La Bibliothèque Tourguenev est depuis longtemps reconnue par les pouvoirs français, et plus particulièrement par la Ville de Paris. En reconnaissance de son importance, celle-ci lui avait attribué, en 1938, des locaux dans l’Hôtel Colbert, 13, rue de la Bûcherie. Après la guerre de 1939-1945 des crédits importants de “dommages de guerre” furent attribués à l’Association de la Bibliothèque Russe Tourguenev, avec l’exigence explicite de consacrer une partie de ses crédits à l’acquisition d’un local destiné à héberger la nouvelle Bibliothèque Tourguenev. Le reste des crédits fut employé à reconstituer ses collections et l’aider à fonctionner pendant plusieurs années. En 1972, les crédits de dommage de guerre épuisés, la bibliothèque reçoit une subvention de la Ville de Paris. Il y a donc une continuité dans la reconnaissance de l’utilité publique de la bibliothèque.

Après la guerre la Bibliothèque Tourguenev a été reconstituée très rapidement, en partie grâce aux dommages de guerre, et grâce aux efforts inépuisables de quelques personnes, notamment Tatiana Bakounine-Ossorguine elle est redevenue la principale bibliothèque de l’émigration. Et dès le début des années 60 elle recommença à attirer les chercheurs de tous les pays.

Depuis 1989 l’émigration russe est devenue l’un des principaux thèmes des historiens de la Russie et de la littérature russe du monde entier. Sujet tabou en Russie jusqu’à la “perestroïka”, l’émigration est aujourd’hui remise à l’honneur dans son propre pays, où les chercheurs russes, jeunes et vieux, ont découvert des pans entiers de leur culture qui leur avait été occultée et interdite.

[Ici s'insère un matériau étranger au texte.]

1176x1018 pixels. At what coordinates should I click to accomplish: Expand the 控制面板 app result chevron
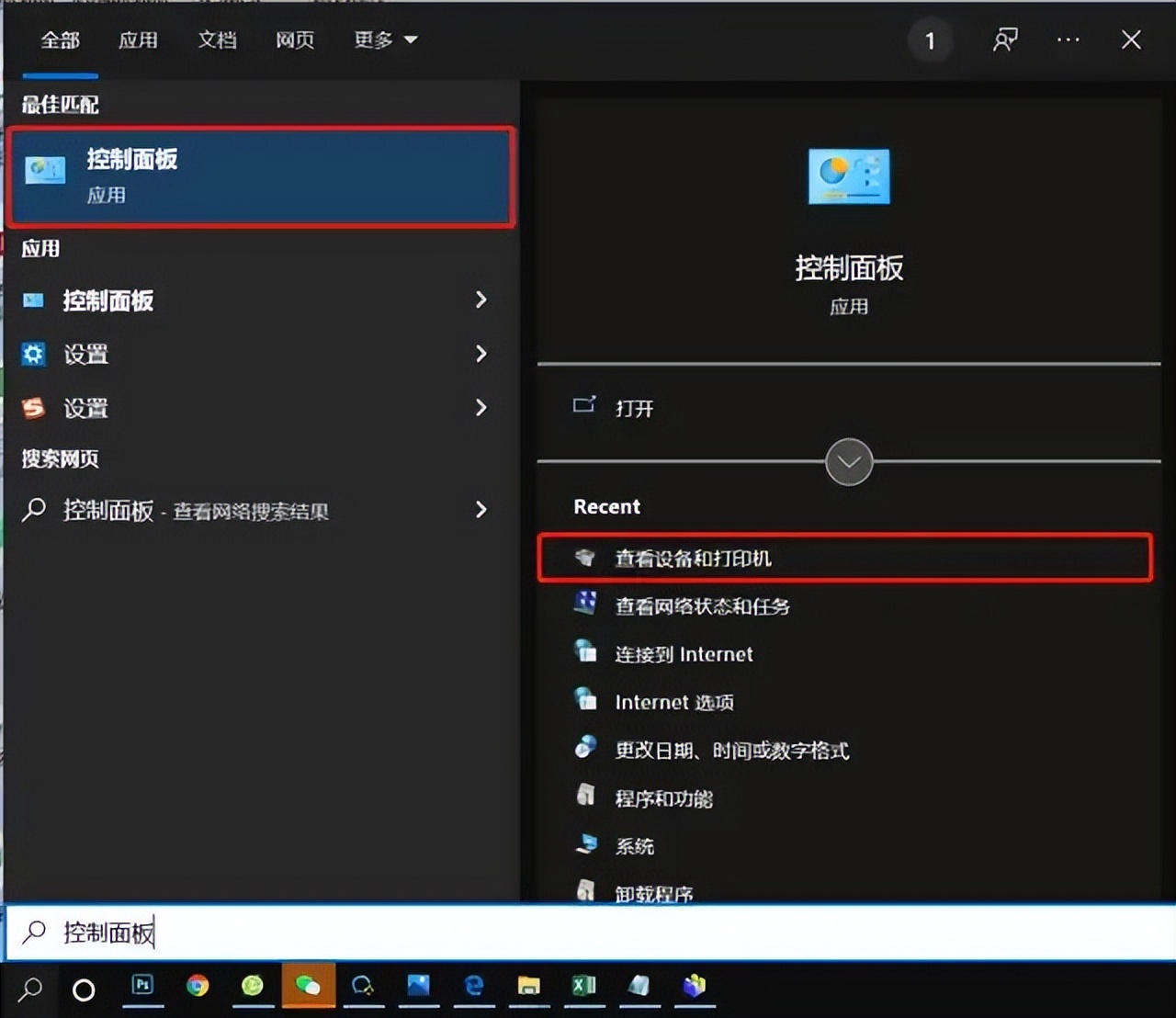coord(481,300)
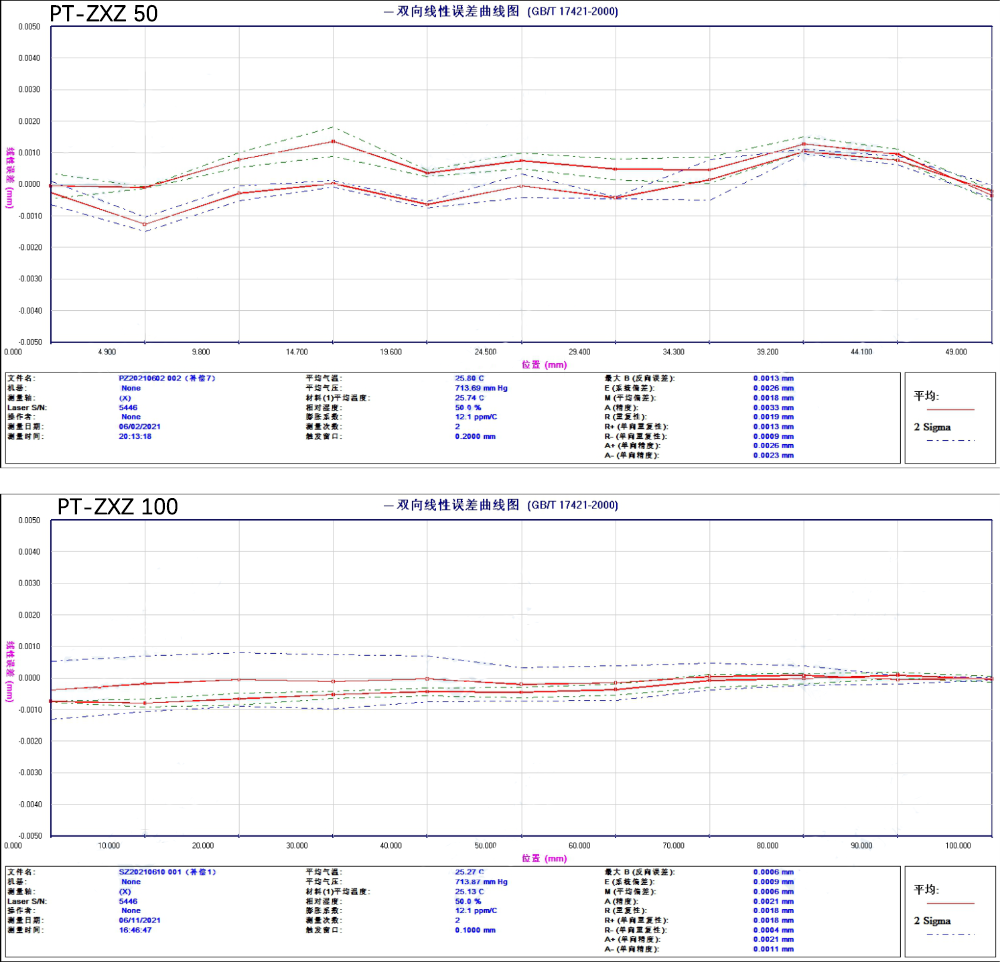The image size is (1000, 962).
Task: Select the measurement date 06/02/2021
Action: pos(139,426)
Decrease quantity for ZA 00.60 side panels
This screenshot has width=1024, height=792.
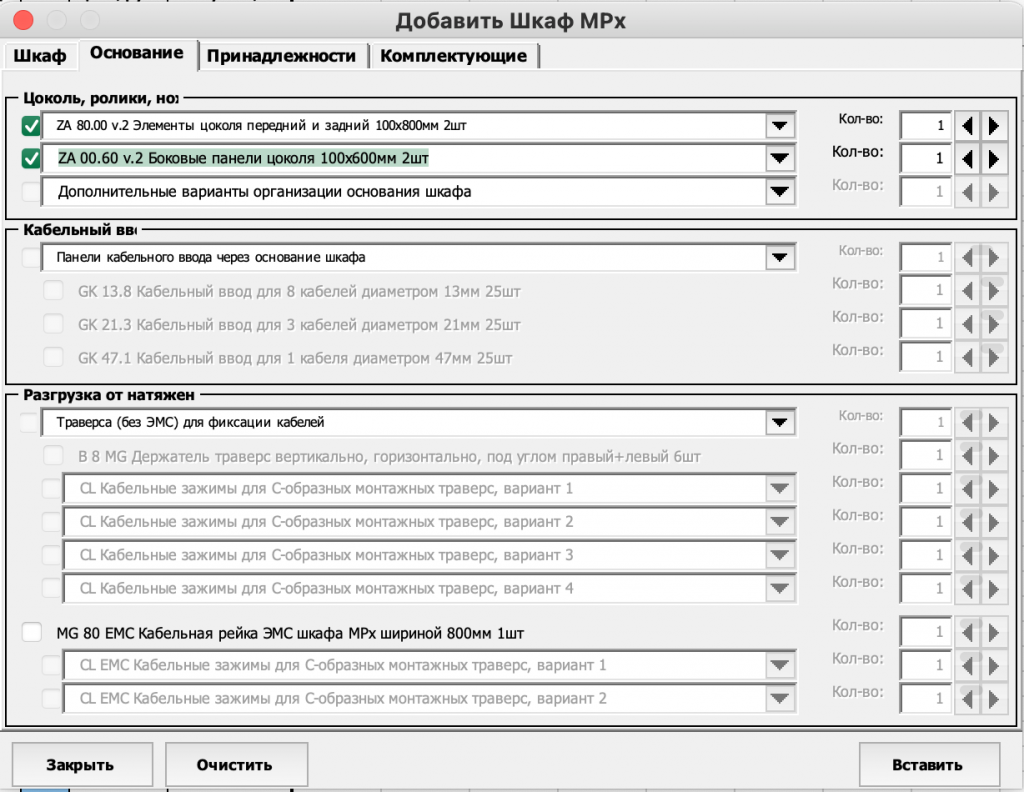(967, 158)
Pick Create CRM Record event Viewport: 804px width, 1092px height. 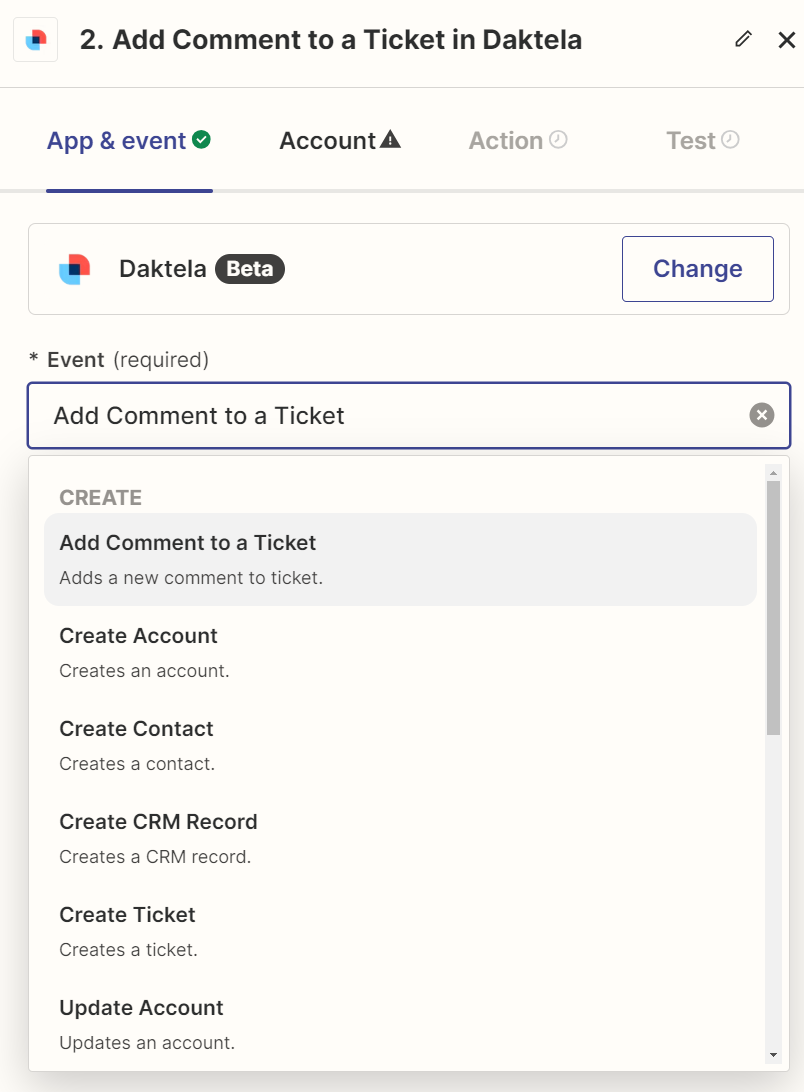click(x=158, y=822)
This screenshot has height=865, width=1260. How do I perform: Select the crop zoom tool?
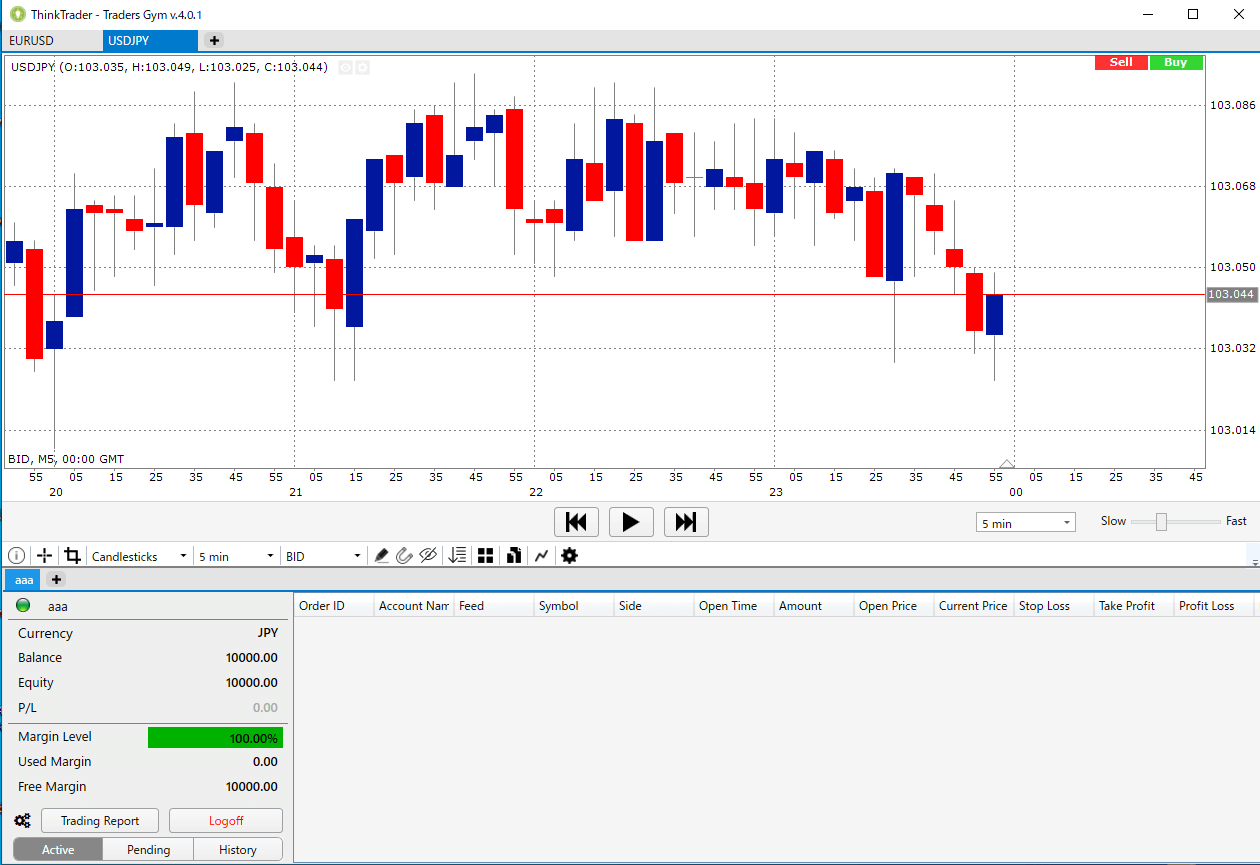pos(72,555)
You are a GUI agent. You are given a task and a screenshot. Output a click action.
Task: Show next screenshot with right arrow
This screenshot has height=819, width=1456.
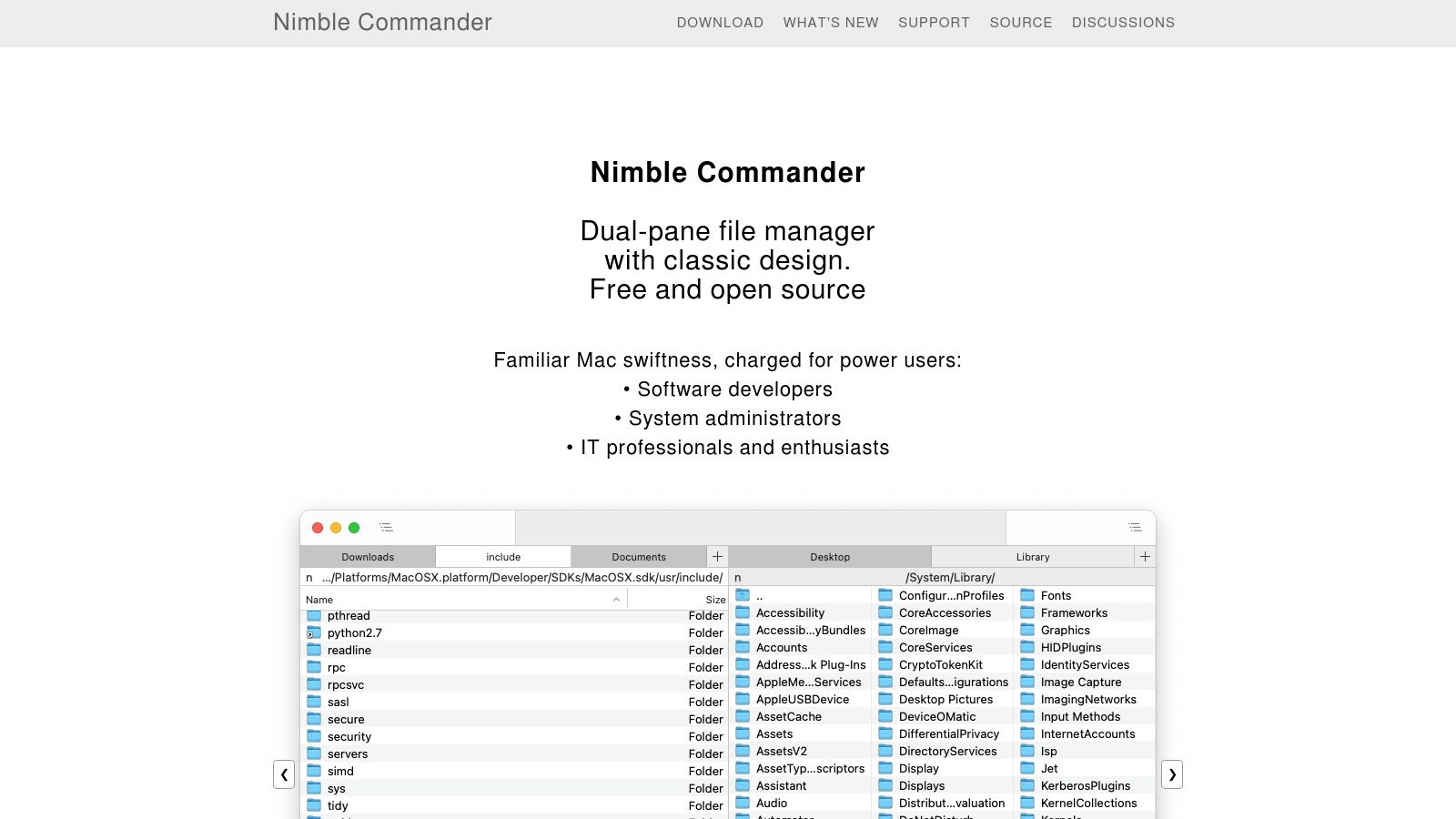coord(1172,774)
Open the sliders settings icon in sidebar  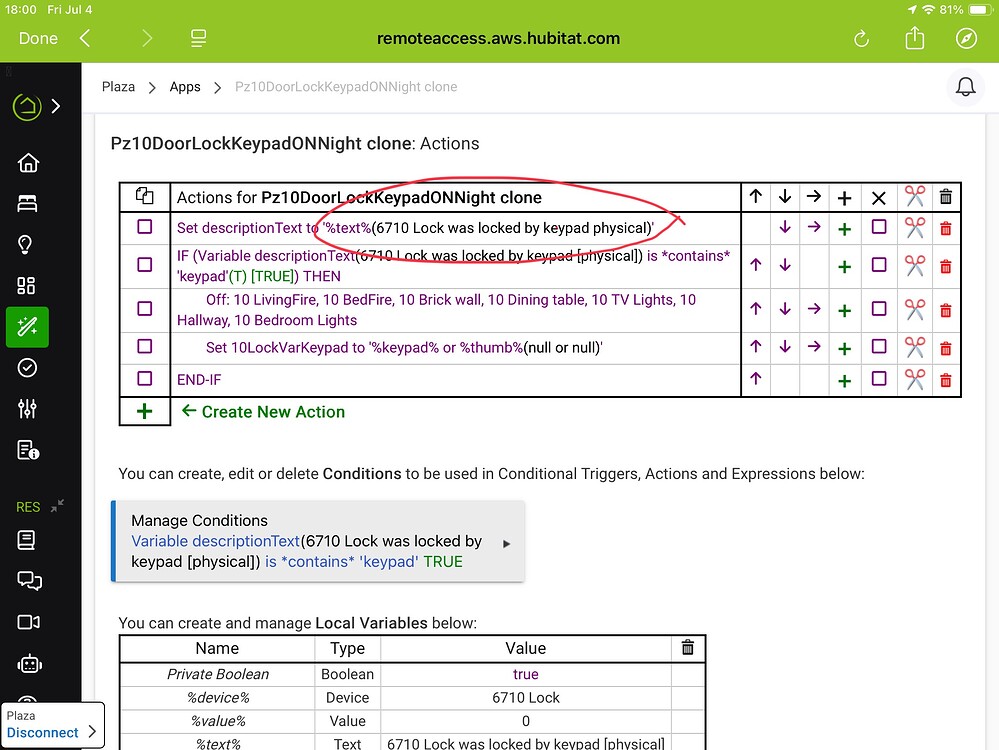pyautogui.click(x=28, y=409)
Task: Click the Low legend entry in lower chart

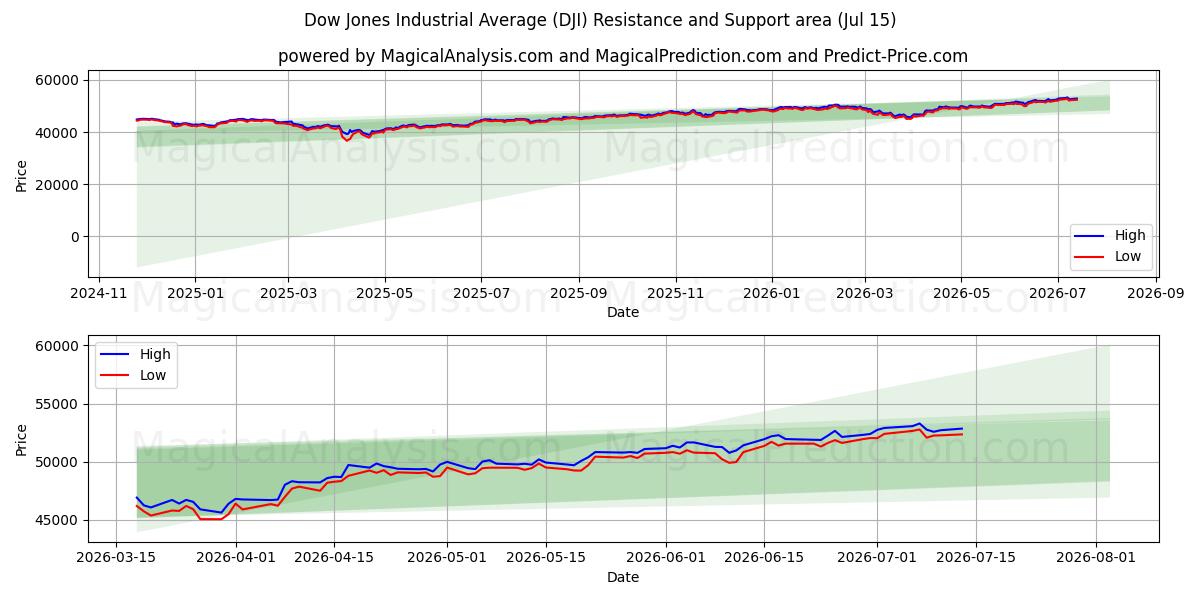Action: click(x=135, y=375)
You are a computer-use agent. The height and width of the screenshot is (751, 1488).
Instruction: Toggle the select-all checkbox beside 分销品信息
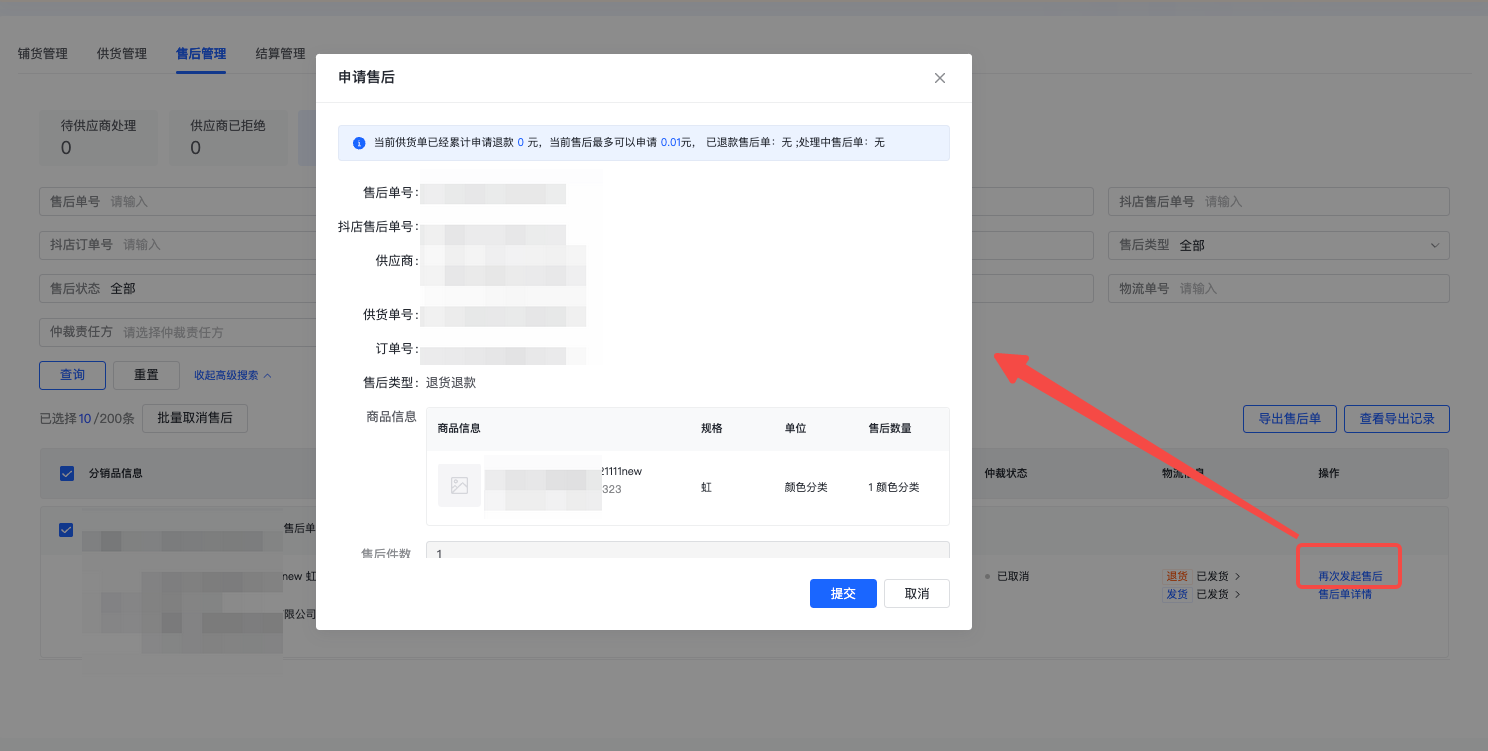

Cette culture russe, qui avait continué à se développer dans les conditions d’exil, s’était fixé pour tâche de préserver et d’entretenir les valeurs spirituelles russes traditionnelles que la Russie soviétique entendait nier. Et c’est cette culture que la bibliothèque Tourguenev s’était donnée pour mission de sauvegarder.

C’est précisément cet héritage culturel que la Russie d’aujourd’hui redécouvre et que les chercheurs russes viennent trouver à Paris à la bibliothèque Tourguenev, mais également les chercheurs étrangers, allemands, américains, italiens, etc. Les Français s’adressent à elle non seulement pour des recherches scientifiques mais pour tout ce qui concerne la Russie, car c’est une des bibliothèques parisiennes qui offrent le plus d’informations sur ce pays – des informations accessibles à tous, car elle est accessible à tous.

Internationalement connue, la bibliothèque Tourguenev a fait l’objet d’une sollicitude particulière de la part des services européens chargés du rapatriement des biens spoliés pendant la guerre. Elle figure en premier lieu sur la liste de ces biens. La bibliothèque a réclamé le retour de ses propres archives et a demandé que toute la lumière soit faite sur son sort pendant la guerre.

Ses démarches ont eu des résultats positifs. Quelques bibliothèques russes, ainsi que des (personnes) individus isolés, ont rendu des ouvrages ayant appartenu à la Bibliothèque Tourguenev. La Bibliothèque des Sciences sociales de Moscou (ex Bibliothèque de l’Institut du marxisme-léninisme) a restitué la collection qu’elle avait gardée précieusement dans ses fonds.